You have not understood that all unit fractions are separate points on 
the positive axis. Every point is a singleton set and could be seen as 
such, but it cannot. Hence it is dark.
> 
>>>   Hint: Skilled mathematicians have worked on trying to
>>> prove the inconsistency of maths, without success.
> 
>> What shall that prove?
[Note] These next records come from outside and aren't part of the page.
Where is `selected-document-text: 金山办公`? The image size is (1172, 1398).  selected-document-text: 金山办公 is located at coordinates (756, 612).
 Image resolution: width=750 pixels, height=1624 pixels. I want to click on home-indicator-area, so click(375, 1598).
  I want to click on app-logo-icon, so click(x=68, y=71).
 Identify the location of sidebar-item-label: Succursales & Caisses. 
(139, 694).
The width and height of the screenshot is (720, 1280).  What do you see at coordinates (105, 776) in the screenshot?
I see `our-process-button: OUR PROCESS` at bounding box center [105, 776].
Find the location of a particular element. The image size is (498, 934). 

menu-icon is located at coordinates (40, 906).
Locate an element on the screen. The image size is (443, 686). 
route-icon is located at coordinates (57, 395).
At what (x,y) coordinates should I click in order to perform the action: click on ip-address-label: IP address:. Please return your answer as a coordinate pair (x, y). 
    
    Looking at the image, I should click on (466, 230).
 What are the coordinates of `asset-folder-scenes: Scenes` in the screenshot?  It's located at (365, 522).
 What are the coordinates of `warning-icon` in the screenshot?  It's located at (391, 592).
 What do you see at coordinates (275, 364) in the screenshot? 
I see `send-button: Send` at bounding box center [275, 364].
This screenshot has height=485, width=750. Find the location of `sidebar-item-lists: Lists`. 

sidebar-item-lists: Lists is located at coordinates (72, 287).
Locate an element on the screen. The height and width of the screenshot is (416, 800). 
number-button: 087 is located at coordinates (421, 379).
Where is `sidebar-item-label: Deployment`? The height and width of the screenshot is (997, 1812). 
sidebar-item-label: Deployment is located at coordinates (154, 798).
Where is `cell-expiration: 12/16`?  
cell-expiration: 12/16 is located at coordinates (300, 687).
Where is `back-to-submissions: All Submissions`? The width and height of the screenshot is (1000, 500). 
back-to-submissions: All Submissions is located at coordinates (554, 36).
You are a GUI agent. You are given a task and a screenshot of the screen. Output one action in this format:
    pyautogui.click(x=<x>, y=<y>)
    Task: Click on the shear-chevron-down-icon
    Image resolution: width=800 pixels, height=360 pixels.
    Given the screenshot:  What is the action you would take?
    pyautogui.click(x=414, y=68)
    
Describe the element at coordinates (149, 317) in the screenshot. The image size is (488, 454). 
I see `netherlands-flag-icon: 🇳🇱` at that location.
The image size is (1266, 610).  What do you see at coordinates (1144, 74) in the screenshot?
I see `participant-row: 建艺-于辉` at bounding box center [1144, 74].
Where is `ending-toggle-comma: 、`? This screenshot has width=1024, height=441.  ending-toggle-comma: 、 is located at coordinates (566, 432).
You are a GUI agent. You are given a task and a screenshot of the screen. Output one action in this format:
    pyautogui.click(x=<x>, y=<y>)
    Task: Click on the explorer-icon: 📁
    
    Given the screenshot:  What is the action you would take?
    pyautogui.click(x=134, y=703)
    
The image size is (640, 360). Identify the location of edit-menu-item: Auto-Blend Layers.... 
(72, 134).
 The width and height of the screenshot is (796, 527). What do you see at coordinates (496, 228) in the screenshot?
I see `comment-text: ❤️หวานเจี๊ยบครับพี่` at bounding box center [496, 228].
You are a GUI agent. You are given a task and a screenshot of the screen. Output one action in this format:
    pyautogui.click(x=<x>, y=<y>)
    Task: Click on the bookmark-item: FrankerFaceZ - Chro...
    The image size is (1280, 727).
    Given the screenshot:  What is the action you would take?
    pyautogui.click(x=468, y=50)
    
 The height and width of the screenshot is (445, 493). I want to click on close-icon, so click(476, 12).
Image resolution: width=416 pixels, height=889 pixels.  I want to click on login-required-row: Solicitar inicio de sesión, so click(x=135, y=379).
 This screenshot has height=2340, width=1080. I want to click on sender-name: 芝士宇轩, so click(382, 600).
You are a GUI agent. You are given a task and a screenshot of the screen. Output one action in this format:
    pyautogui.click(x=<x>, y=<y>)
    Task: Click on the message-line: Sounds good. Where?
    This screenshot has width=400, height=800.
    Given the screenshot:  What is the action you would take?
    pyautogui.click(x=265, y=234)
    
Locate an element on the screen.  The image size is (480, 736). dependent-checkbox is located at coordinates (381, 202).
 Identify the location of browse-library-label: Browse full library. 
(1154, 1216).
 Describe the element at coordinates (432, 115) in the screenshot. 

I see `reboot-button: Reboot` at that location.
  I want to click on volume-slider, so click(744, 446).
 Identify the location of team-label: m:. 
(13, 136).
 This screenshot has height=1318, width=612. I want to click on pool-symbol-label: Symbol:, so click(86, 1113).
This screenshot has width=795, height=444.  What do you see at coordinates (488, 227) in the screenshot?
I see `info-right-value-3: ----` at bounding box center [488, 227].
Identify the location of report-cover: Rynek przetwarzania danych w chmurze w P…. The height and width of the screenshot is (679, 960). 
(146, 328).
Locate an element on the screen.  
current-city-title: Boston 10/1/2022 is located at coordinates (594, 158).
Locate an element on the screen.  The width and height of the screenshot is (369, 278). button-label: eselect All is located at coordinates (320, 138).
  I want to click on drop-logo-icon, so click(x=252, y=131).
Try to understand.
> 
> It shows that any such results are vanishingly unlikely to be found by
> non-specialists such as you and I.

Unlikely is not impossible.
>> Try only to understand my argument. ∀n ∈ ℕ: 1/n - 1/(n+1) > 0. How can
>> infinitely many unit fractions appear before every x > 0?
> 
> You are getting confused with quantifiers, here.  For each such x, there
> is an infinite set of fractions less than x.  For different x's that set
> varies.  There is no such infinite set which appears before every x > 0.

The set varies but infinitely many elements remain the same. A shrinking 
infinite set which remains infinite has an infinite core.